----- RECORDS FOR THIS EXERCISE

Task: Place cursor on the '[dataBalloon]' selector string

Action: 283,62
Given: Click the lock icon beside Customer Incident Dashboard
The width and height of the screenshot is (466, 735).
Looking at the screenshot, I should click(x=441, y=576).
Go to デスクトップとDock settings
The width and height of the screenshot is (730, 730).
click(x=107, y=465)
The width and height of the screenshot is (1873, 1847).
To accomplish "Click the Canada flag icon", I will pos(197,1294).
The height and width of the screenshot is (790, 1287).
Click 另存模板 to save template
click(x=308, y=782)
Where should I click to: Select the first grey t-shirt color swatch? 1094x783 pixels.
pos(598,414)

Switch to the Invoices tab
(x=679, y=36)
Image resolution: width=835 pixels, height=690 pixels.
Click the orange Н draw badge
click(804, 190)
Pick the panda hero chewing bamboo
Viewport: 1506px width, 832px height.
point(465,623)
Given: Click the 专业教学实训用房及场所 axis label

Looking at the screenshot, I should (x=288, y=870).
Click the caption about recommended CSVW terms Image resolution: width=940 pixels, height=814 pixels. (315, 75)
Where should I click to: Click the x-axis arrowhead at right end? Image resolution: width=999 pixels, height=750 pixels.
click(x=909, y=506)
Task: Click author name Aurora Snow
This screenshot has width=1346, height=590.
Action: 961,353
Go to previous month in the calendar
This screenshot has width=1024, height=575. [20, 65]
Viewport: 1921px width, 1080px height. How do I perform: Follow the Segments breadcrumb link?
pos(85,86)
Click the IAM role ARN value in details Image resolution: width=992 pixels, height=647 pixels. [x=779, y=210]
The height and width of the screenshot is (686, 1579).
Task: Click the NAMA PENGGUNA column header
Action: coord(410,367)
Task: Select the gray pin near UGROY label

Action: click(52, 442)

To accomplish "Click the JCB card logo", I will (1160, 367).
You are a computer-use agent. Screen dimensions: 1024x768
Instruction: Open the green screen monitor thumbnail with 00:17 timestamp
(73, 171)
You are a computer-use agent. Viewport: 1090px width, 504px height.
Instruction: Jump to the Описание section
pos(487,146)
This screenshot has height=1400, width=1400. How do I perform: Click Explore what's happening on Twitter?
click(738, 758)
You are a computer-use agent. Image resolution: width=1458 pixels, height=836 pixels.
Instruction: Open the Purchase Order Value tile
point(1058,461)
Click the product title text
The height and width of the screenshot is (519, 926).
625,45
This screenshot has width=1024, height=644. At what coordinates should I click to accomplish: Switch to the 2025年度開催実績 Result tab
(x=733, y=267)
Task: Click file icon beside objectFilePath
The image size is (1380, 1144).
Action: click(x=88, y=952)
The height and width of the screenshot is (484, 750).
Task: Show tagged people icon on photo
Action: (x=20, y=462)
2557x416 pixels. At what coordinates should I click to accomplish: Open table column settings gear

----------

PROBLEM DESCRIPTION ▸ Every line in the data above has to be retyped exactly.

ANSWER BELOW ▸
Task: Place cursor on the '[dataBalloon]' selector string

Action: 283,62
Given: Click the lock icon beside Customer Incident Dashboard
The width and height of the screenshot is (466, 735).
Looking at the screenshot, I should click(x=441, y=576).
Go to デスクトップとDock settings
The width and height of the screenshot is (730, 730).
click(x=107, y=465)
The width and height of the screenshot is (1873, 1847).
To accomplish "Click the Canada flag icon", I will pos(197,1294).
The height and width of the screenshot is (790, 1287).
Click 另存模板 to save template
click(x=308, y=782)
Where should I click to: Select the first grey t-shirt color swatch? 1094x783 pixels.
pos(598,414)

Switch to the Invoices tab
(x=679, y=36)
Image resolution: width=835 pixels, height=690 pixels.
Click the orange Н draw badge
click(804, 190)
Pick the panda hero chewing bamboo
Viewport: 1506px width, 832px height.
point(465,623)
Given: Click the 专业教学实训用房及场所 axis label

Looking at the screenshot, I should (x=288, y=870).
Click the caption about recommended CSVW terms Image resolution: width=940 pixels, height=814 pixels. (315, 75)
Where should I click to: Click the x-axis arrowhead at right end? Image resolution: width=999 pixels, height=750 pixels.
click(x=909, y=506)
Task: Click author name Aurora Snow
This screenshot has width=1346, height=590.
Action: 961,353
Go to previous month in the calendar
This screenshot has width=1024, height=575. [20, 65]
Viewport: 1921px width, 1080px height. How do I perform: Follow the Segments breadcrumb link?
pos(85,86)
Click the IAM role ARN value in details Image resolution: width=992 pixels, height=647 pixels. [x=779, y=210]
The height and width of the screenshot is (686, 1579).
Task: Click the NAMA PENGGUNA column header
Action: coord(410,367)
Task: Select the gray pin near UGROY label

Action: click(52, 442)

To accomplish "Click the JCB card logo", I will (1160, 367).
You are a computer-use agent. Screen dimensions: 1024x768
Instruction: Open the green screen monitor thumbnail with 00:17 timestamp
(73, 171)
You are a computer-use agent. Viewport: 1090px width, 504px height.
Instruction: Jump to the Описание section
pos(487,146)
This screenshot has height=1400, width=1400. How do I perform: Click Explore what's happening on Twitter?
click(738, 758)
You are a computer-use agent. Image resolution: width=1458 pixels, height=836 pixels.
Instruction: Open the Purchase Order Value tile
point(1058,461)
Click the product title text
The height and width of the screenshot is (519, 926).
625,45
This screenshot has width=1024, height=644. At what coordinates should I click to accomplish: Switch to the 2025年度開催実績 Result tab
(x=733, y=267)
Task: Click file icon beside objectFilePath
The image size is (1380, 1144).
Action: click(x=88, y=952)
The height and width of the screenshot is (484, 750).
Task: Show tagged people icon on photo
Action: (x=20, y=462)
2557x416 pixels. At what coordinates should I click to accomplish: Open table column settings gear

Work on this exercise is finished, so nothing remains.